Have you ever tried standing on a street corner and looking up – not at anything in particular? It won’t take long before all those around look up, too. Some will be coy about it while others will look up, look at you and then ask, “Hey, what are you looking at?” This is a directional cue. You are looking where you want people to look and by doing so getting them to take action.
This same concept works for your websites and landing pages. You only have moment to capture a visitor’s attention and then get them to do something. And, most people don’t read a web page like a book, starting top left and moving to the bottom. They can literally start anywhere and appreciate some sort of clue where to begin and where to go. Directional cues are a proven way to get people to take notice, but more importantly, get them to take action.

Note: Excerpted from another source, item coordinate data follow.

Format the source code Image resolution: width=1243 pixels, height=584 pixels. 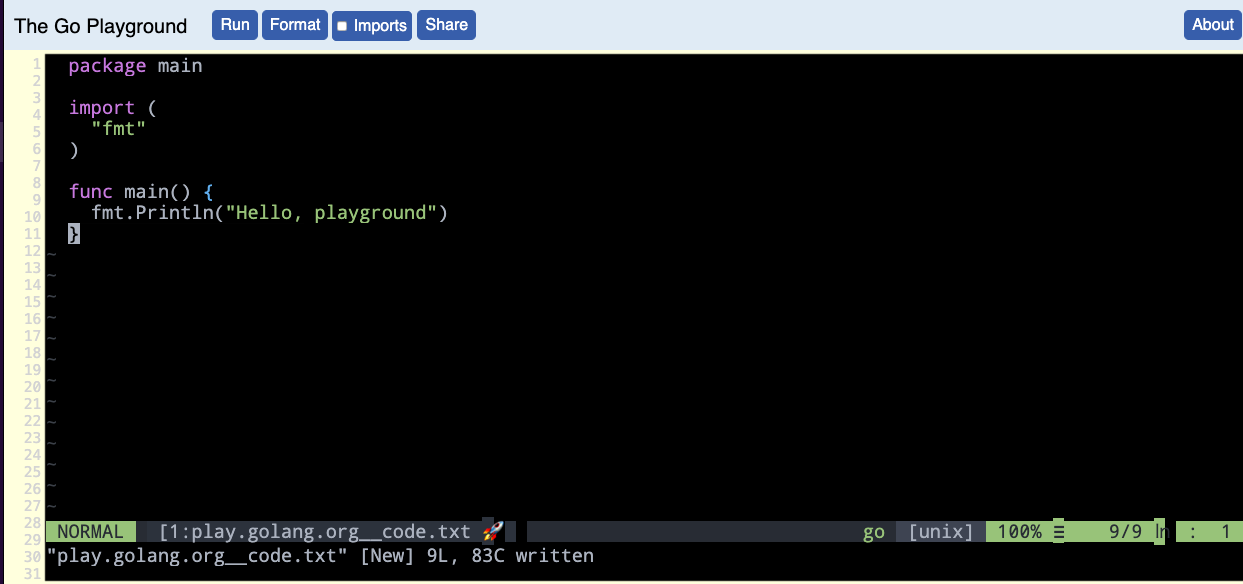[294, 25]
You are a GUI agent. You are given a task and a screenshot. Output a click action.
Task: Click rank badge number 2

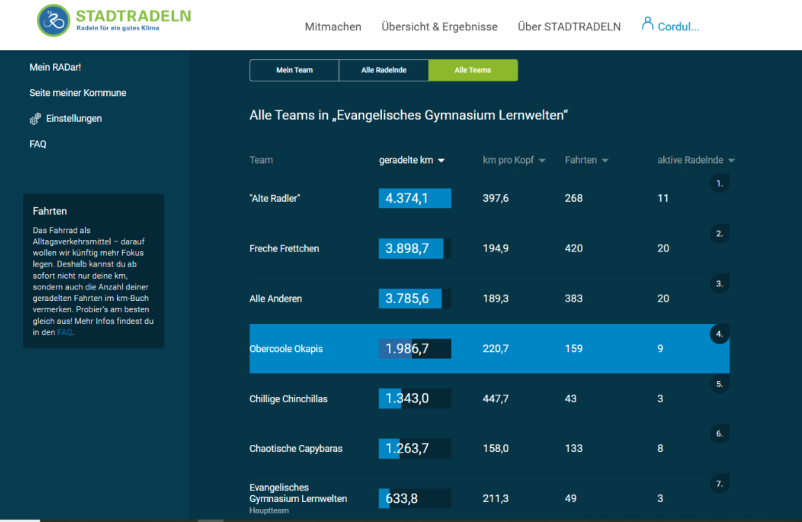(719, 234)
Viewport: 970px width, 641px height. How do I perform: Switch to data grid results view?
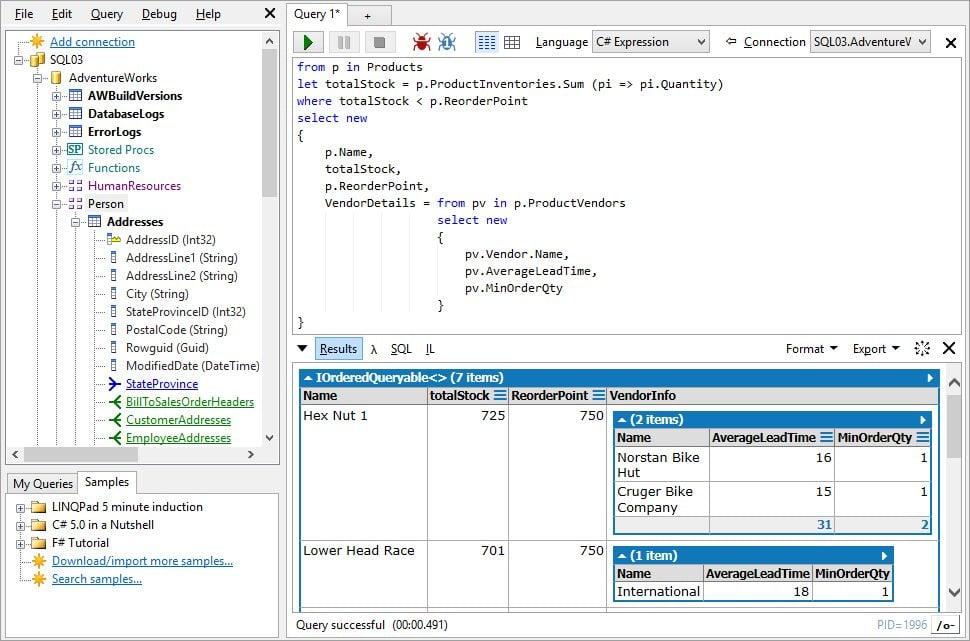(512, 42)
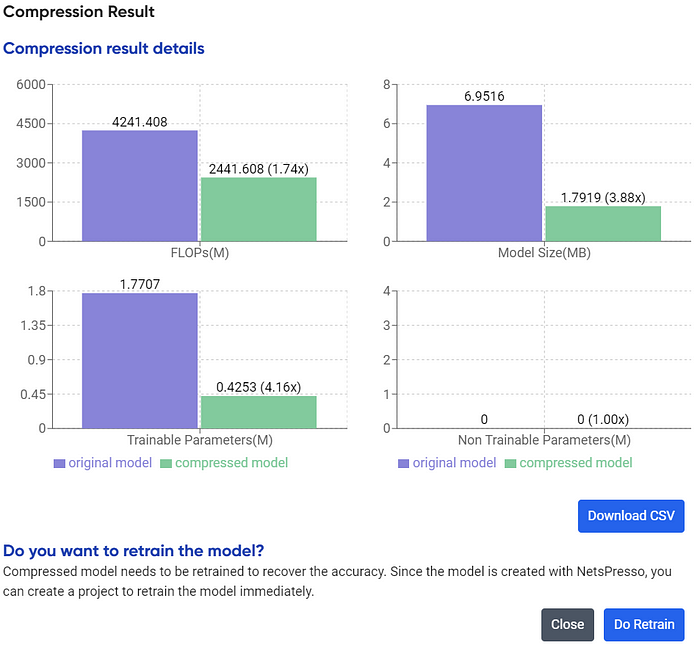
Task: Toggle 'original model' legend text under Non Trainable Parameters
Action: tap(455, 463)
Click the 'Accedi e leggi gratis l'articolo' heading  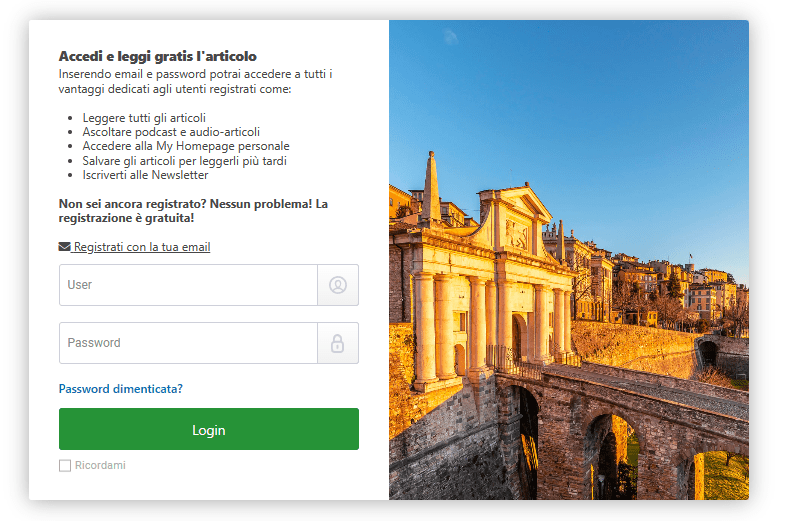click(x=158, y=56)
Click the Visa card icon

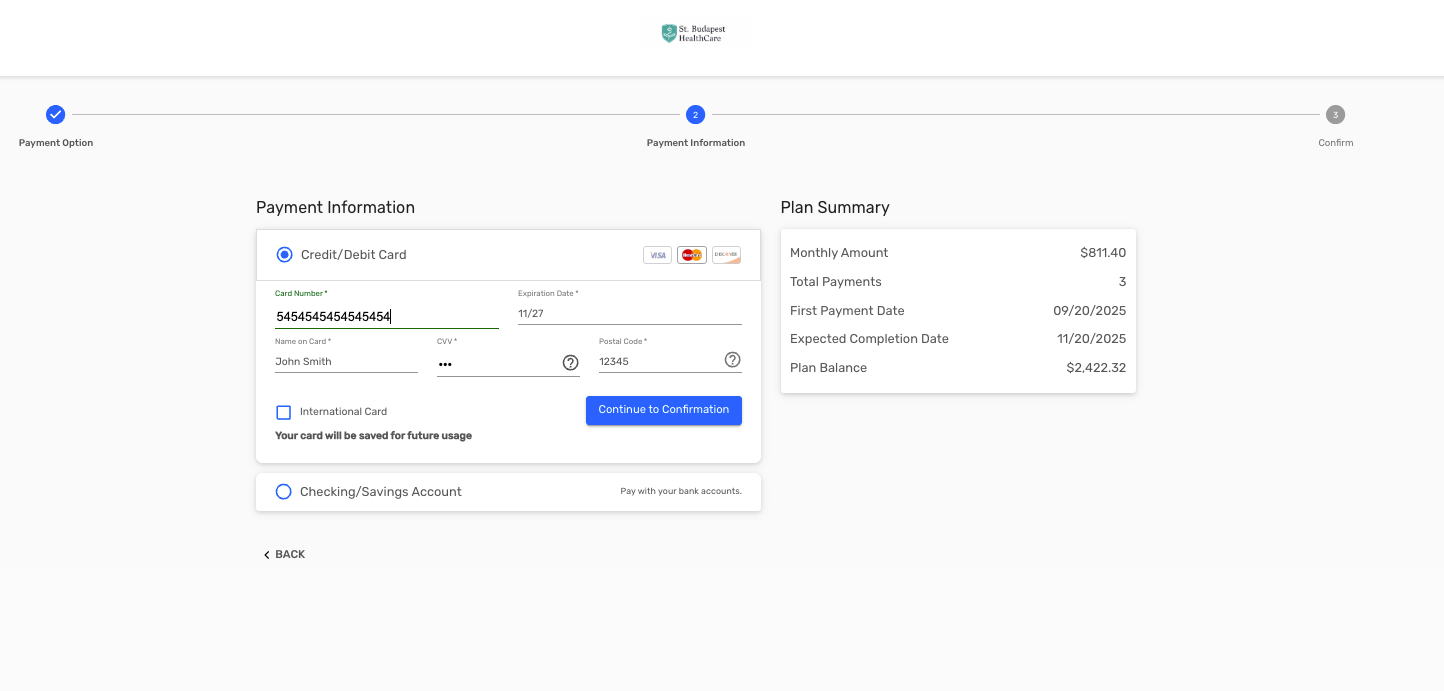[657, 255]
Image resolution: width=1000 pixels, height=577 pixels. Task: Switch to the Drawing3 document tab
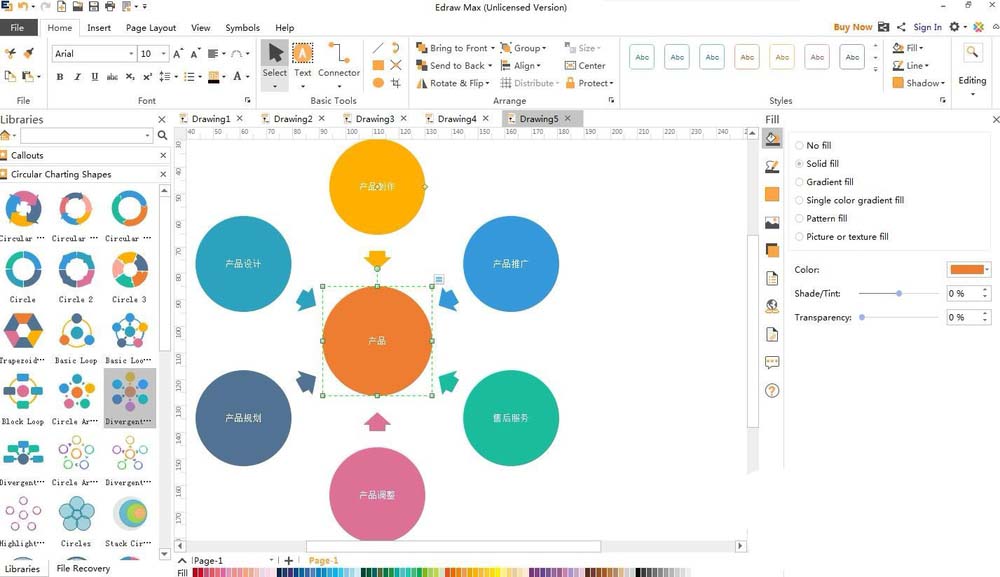click(375, 119)

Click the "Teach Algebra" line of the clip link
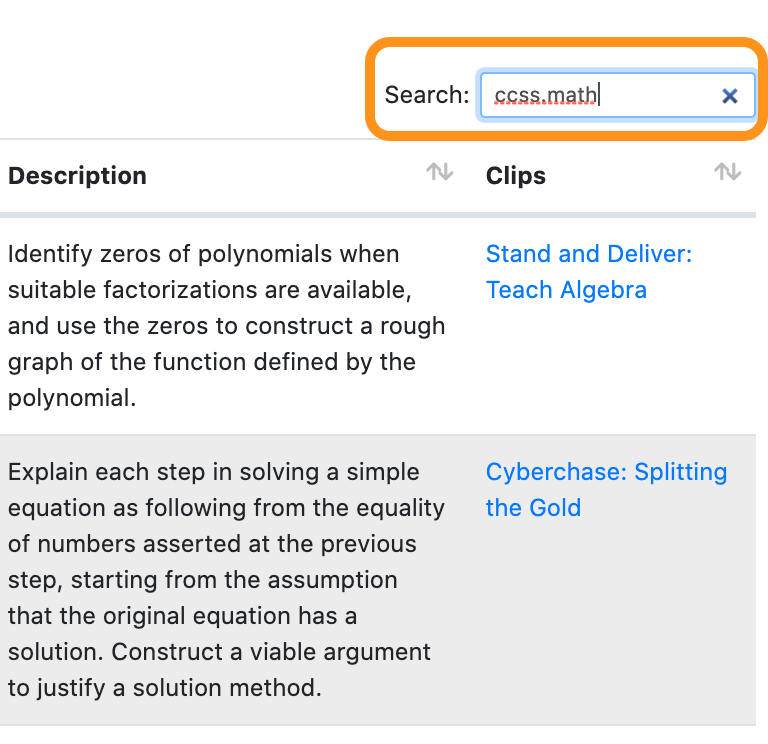[x=566, y=290]
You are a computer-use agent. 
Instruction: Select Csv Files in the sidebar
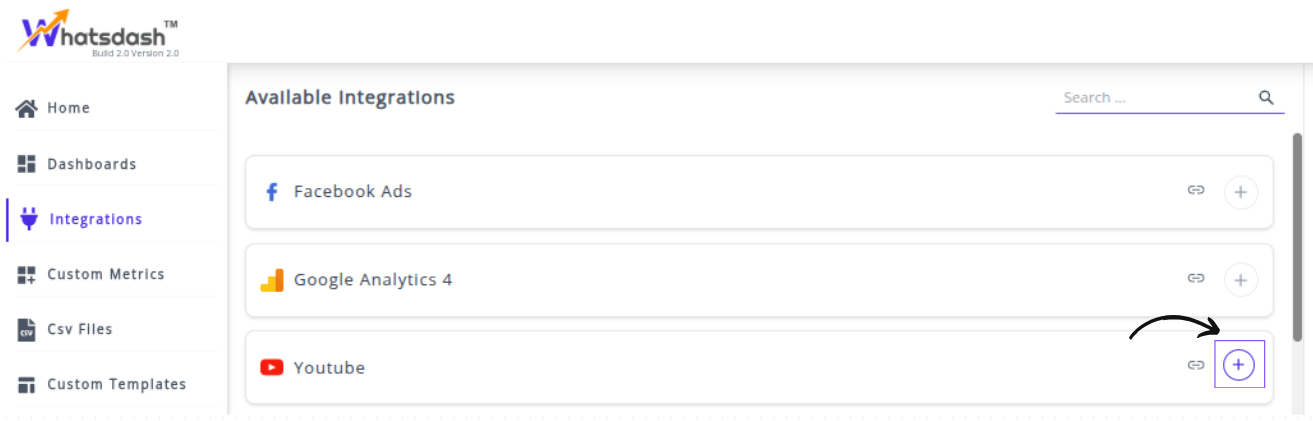80,329
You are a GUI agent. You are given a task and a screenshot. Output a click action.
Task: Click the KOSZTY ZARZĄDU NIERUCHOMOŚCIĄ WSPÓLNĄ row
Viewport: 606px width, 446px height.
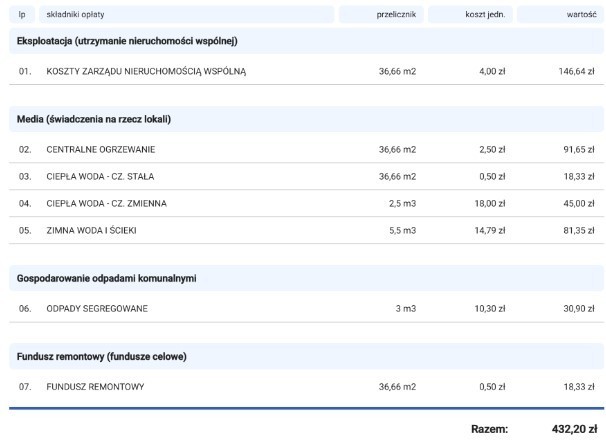pos(146,72)
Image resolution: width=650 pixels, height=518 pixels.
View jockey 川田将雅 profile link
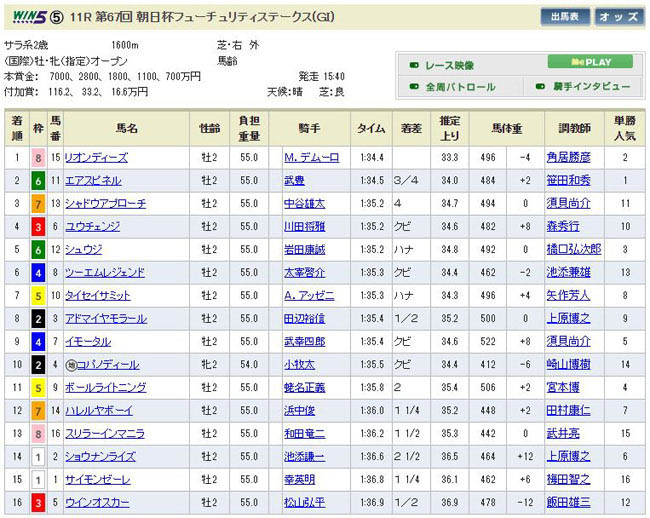tap(305, 226)
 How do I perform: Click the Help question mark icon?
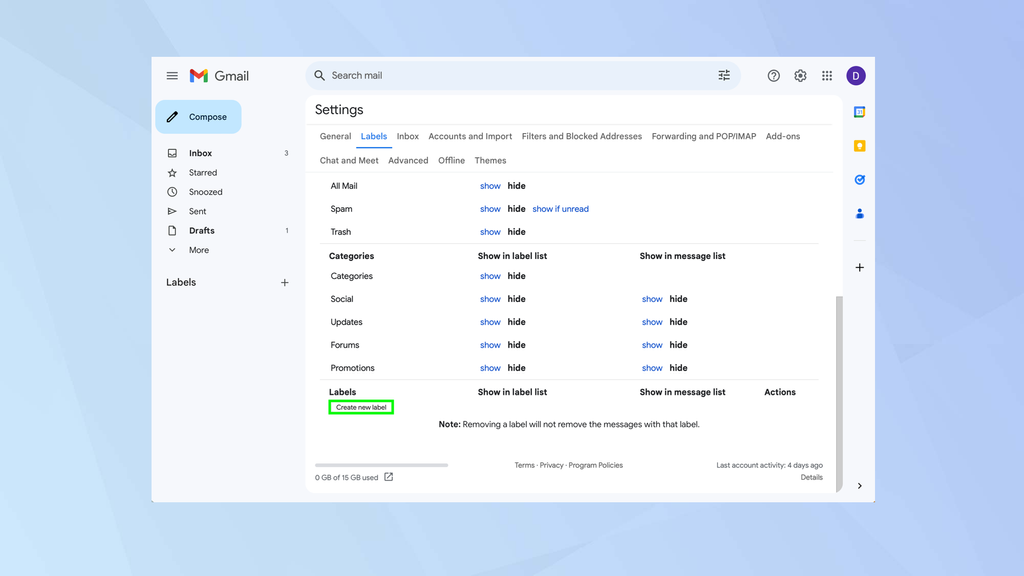point(773,75)
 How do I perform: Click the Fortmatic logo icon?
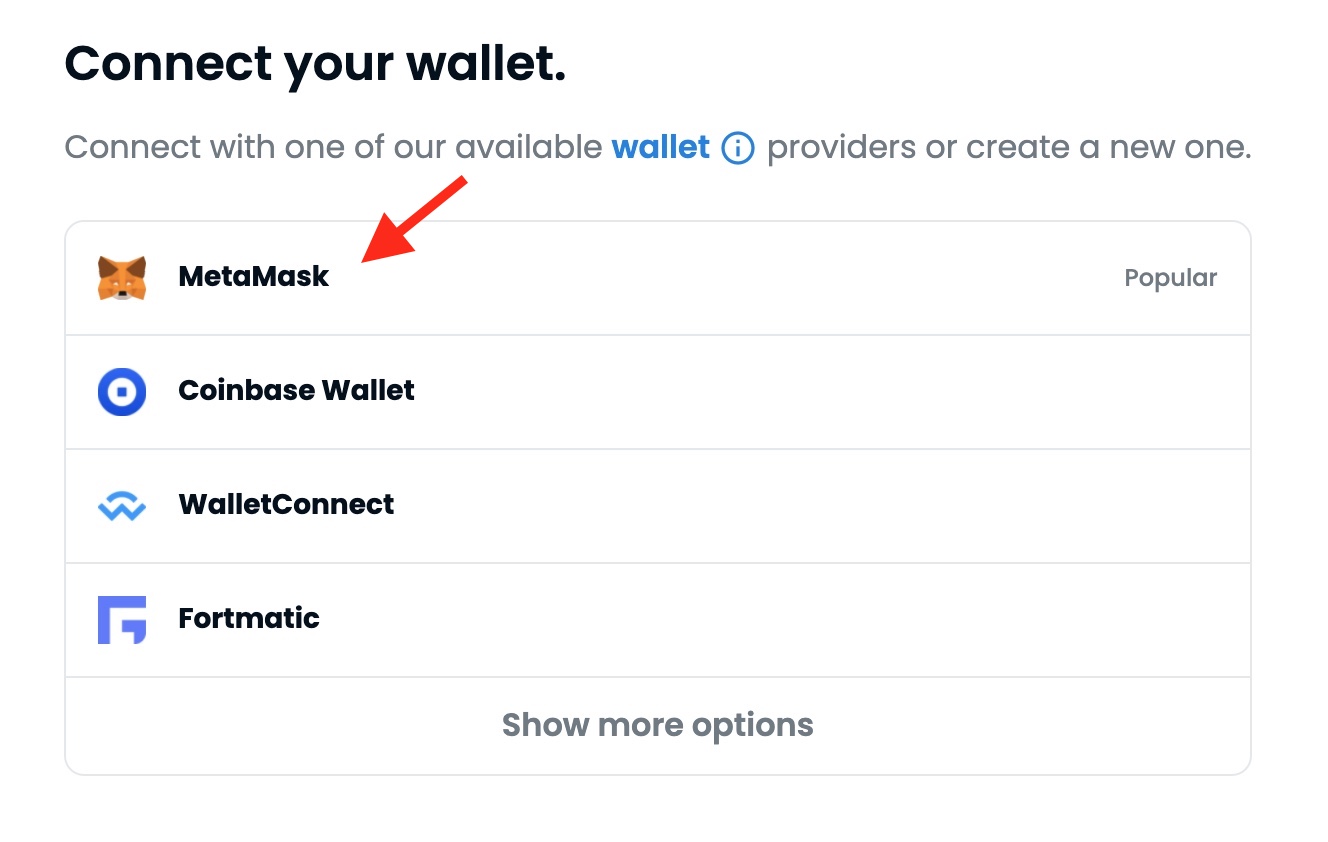tap(122, 619)
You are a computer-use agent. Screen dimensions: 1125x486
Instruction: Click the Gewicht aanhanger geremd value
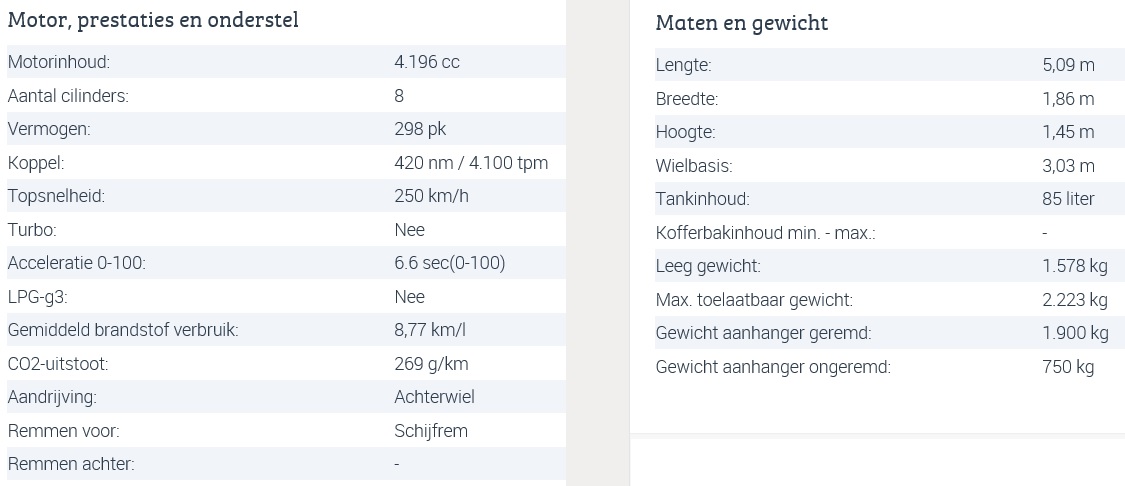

Think of directional cues as a visual guide to what you want your visitor to do. They can be obvious like an arrow or more subtle like a face looking a certain way. Generally, directional cues fall into one of three categories.
The most obvious and direct cue is using an arrow or line to direct the eye. We are conditioned to follow a line or arrow to see where it is pointing. Pikes Peak SEO uses Dave Ramsey to draw attention and then uses an arrow to draw that attention toward a form to fill out.
The eyes may be the windows to the soul, but on a web page they are a great directional cue. We relate to other people’s faces, especially the eyes. Using a photo of someone looking at a form can be a good way to direct attention to that form.
Just like in life, pointing or gesturing toward something is also a strong directional cue. Using photos of people pointing to key elements on a website is a strong way to direct attention to those parts of the web page.